Essentially, HAEMCODE is a repository, and point of access, for genomic information relating to mouse haematopoiesis – the process of production, multiplication, and specialisation of blood cells in the bone marrow. One of the keys to understanding how cells differ, and how to treat them when they are behaving abnormally, is to discover the regulatory mechanisms that make them different. Among these mechanisms are molecules called transcription factors (TFs). TFs are molecules with highly specific functions: they control the flow of information from DNA to messenger RNA. In other words, they are central regulators of the protein production activity of DNA.

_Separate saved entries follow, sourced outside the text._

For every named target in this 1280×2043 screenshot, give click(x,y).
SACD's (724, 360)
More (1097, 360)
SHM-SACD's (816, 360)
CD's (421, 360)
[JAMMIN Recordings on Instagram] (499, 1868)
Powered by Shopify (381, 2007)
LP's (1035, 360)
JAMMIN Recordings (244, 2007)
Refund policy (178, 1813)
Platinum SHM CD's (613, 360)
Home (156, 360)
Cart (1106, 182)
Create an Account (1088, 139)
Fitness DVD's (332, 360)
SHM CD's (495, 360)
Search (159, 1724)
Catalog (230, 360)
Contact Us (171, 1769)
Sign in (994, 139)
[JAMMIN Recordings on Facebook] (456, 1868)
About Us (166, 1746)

The Gottgens Lab used the community approach to look at information about TFs available in public databases. This enabled the researchers to get a big-science view of the topic. Professor Gottgens explained: “We manually curated more than 300 different studies from a wide range of mouse cell line models to create a compendium that covered 84 transcription factors. Currently available data from large consortium projects covers less than half of this.”
HAEMCODE also gives experimentalist and computational biologists access to a range of online analysis tools. For example, analysis of patient samples may have identified a number of genes associated with a particular outcome, such as favourable response to a given treatment option. HAEMCODE analysis tools provide streamlined ways for the identification of the likely regulators of such ‘prognostic’ genes. This in turn offers a fast-track route towards performing experiments that can discover the underlying regulatory mechanisms, representing a critical first step for the development of new rationally-designed therapies.
In an editorial for the journal Science last year, editor-in-chief Bruce Alberts made a strong plea in support of small-scale projects during a time when funding is (at best) static and resources are tight. He wrote: “A typical human cell contains approximately 10,000 different proteins, organised into hundreds of different complexes that function as protein machines…. To make sense of the biology and gain the likely health benefits from such an understanding, each of these proteins will need to be studied in detail by biochemists – work that typically takes place in small laboratories.”
Professor Gottgens says that one of the next steps is to create a resource equivalent to HAEMCODE with a special emphasis on both normal and leukaemic blood cells, with the specific aim of accelerating research into the causes and potential treatment options for leukaemia. He has been contacted by a number of investigators from across the globe, who want to incorporate the data compiled for HAEMCODE into other community science initiatives.
The HAEMCODE project was funded by the Biotechnology and Biological Sciences Research Council, Leukaemia and Lymphoma Research, the Medical Research Council (MRC), Cancer Research UK, the Cambridge National Institute for Health Research (NIHR) Biomedical Research Centre and core support grants from the Wellcome Trust–MRC Cambridge Stem Cell Institute.